Webscreenshot
A simple script to screenshot a list of websites
Install / Use
/learn @maaaaz/WebscreenshotREADME
webscreenshot
Description
A simple script to screenshot a list of websites, based on the url-to-image PhantomJS script.
Features
- Integrating url-to-image 'lazy-rendering' for AJAX resources
- Fully functional on Windows and Linux systems
- Cookie and custom HTTP header definition support for the PhantomJS renderer
- Multiprocessing and killing of unresponding processes after a user-definable timeout
- Accepting several formats as input target
- Customizing screenshot size (width, height), format and quality
- Mapping useful options of PhantomJS such as ignoring ssl error, proxy definition and proxy authentication, HTTP Basic Authentication
- Supports multiple renderers:
- PhantomJS, which is legacy and abandoned but the one still producing the best results
- Chromium, Chrome and Edge Chromium, which will replace PhantomJS but currently have some limitations: screenshoting an HTTPS website not having a valid certificate, for instance a self-signed one, will produce an empty screenshot.

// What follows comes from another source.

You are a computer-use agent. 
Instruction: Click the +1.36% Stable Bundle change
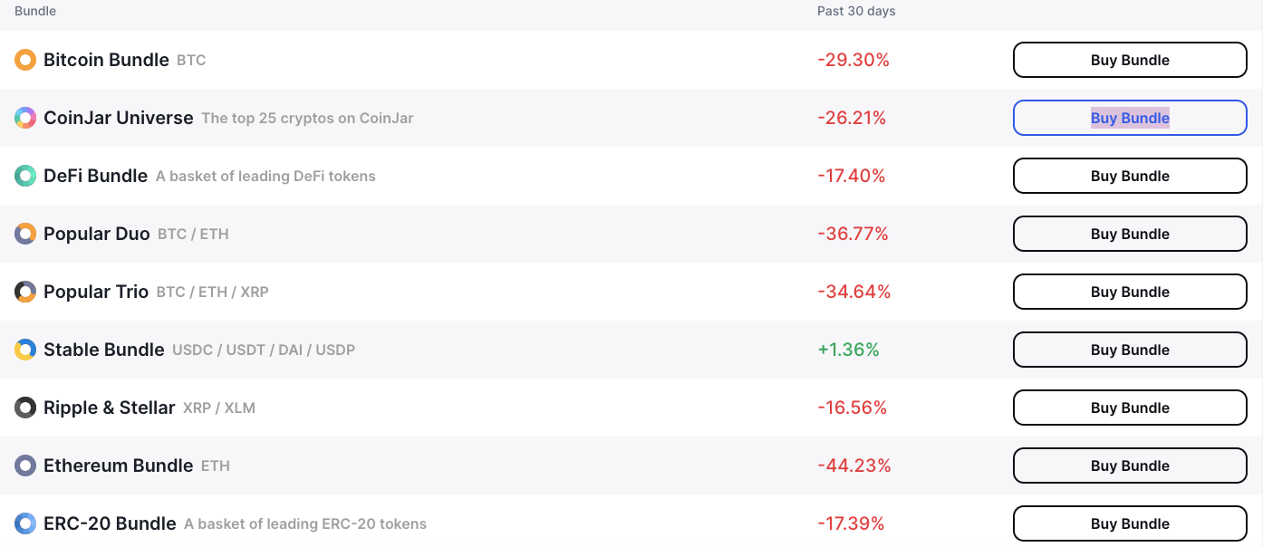(x=848, y=350)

The reason is that the--ignore-certificate-errorsoption doesn't work and will never work anymore: the solution is to use a proper webdriver, but to datewebscreenshotdoesn't aim to support this rather complex method requiring some third-party tools. - Firefox can also be used as a renderer but has some serious limitations (so don't use it for the moment):
- Impossibility to perform multiple screenshots at the time: no multi-instance of the firefox process
- No incognito mode, using webscreenshot will pollute your browsing history
- Embedding screenshot URL in image (requires
ImageMagick)
Usage
Put your targets in a text file and pass it with the -i option, or as a positional argument if you have just a single URL.
Screenshots will be available, by default, in your current ./screenshots/ directory.
Accepted input formats are the following:
http(s)://domain_or_ip:port(/resource)
domain_or_ip:port(/resource)
domain_or_ip(/resource)
Options
webscreenshot.py version 2.96
usage: webscreenshot [-h] [-i INPUT_FILE] [-o OUTPUT_DIRECTORY] [-w WORKERS] [-v] [--no-error-file] [-z SINGLE_OUTPUT_FILE] [-p PORT]
[-s] [-m] [-r {phantomjs,chrome,chromium,edge,firefox}] [--renderer-binary RENDERER_BINARY] [--no-xserver]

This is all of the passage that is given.